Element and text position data
☆ ☆ ☆ ☆ ☆ ☆ ☆

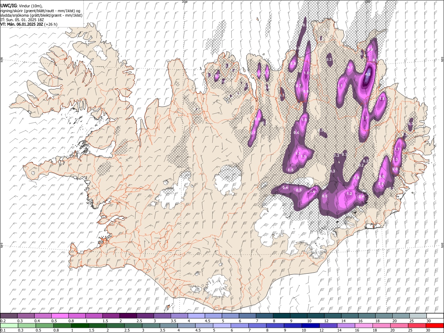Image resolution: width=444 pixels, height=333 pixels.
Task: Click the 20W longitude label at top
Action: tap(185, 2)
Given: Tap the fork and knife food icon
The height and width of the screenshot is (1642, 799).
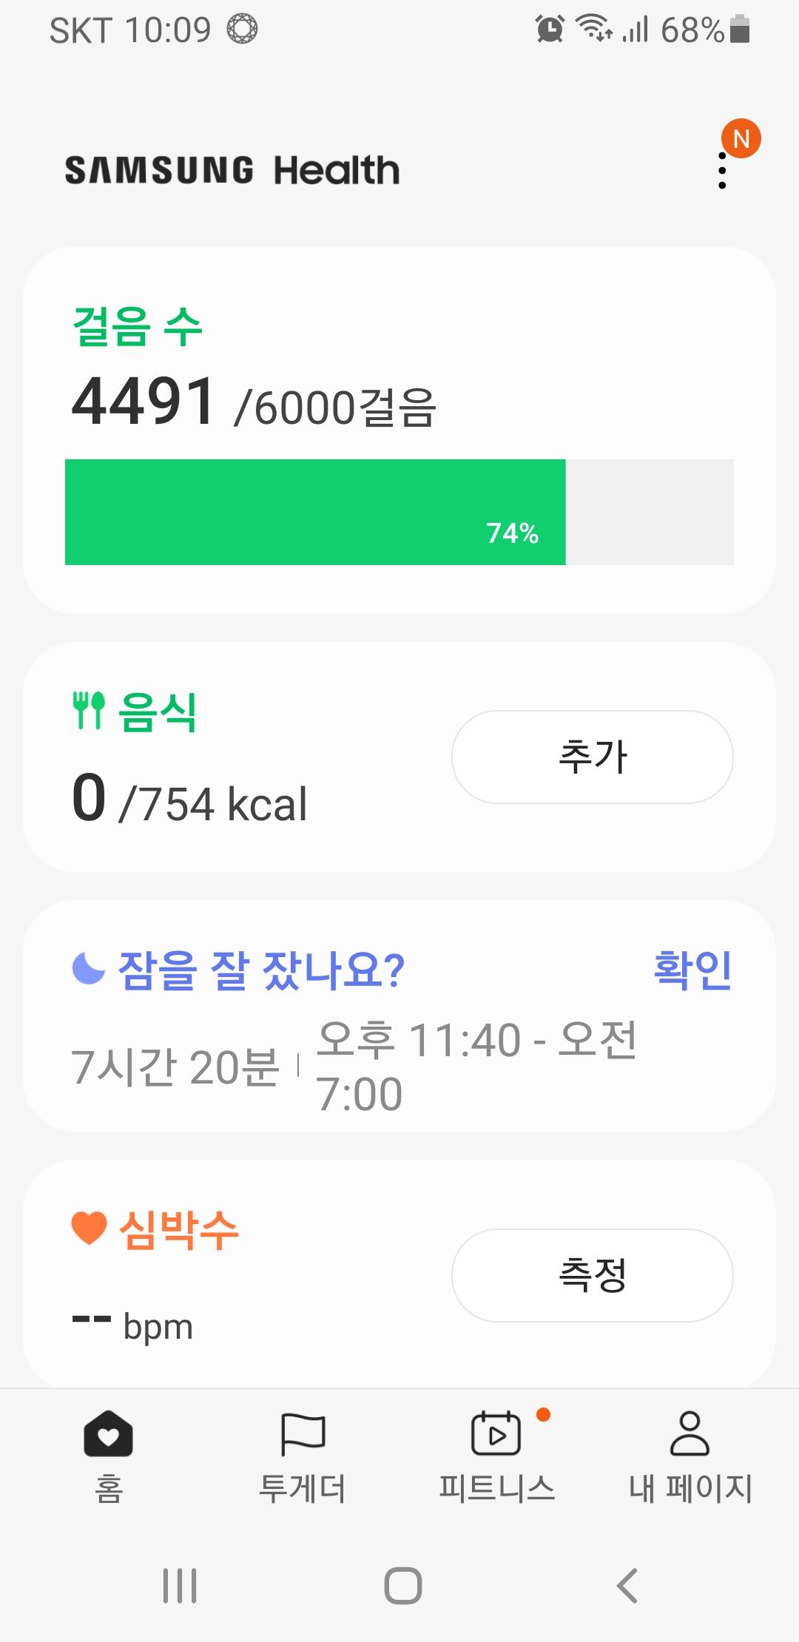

☆ ☆ ☆ ☆ ☆ ☆ ☆

Exercise objective:
Please format the lines of the listing, from the line with "Given: Tap the fork and knife food icon" through the end of the listing, as a JSON list of strings with one string per line and no blank lines. Leave the pictures out of the answer.

Answer to the task:
[
  "Given: Tap the fork and knife food icon",
  "The height and width of the screenshot is (1642, 799)."
]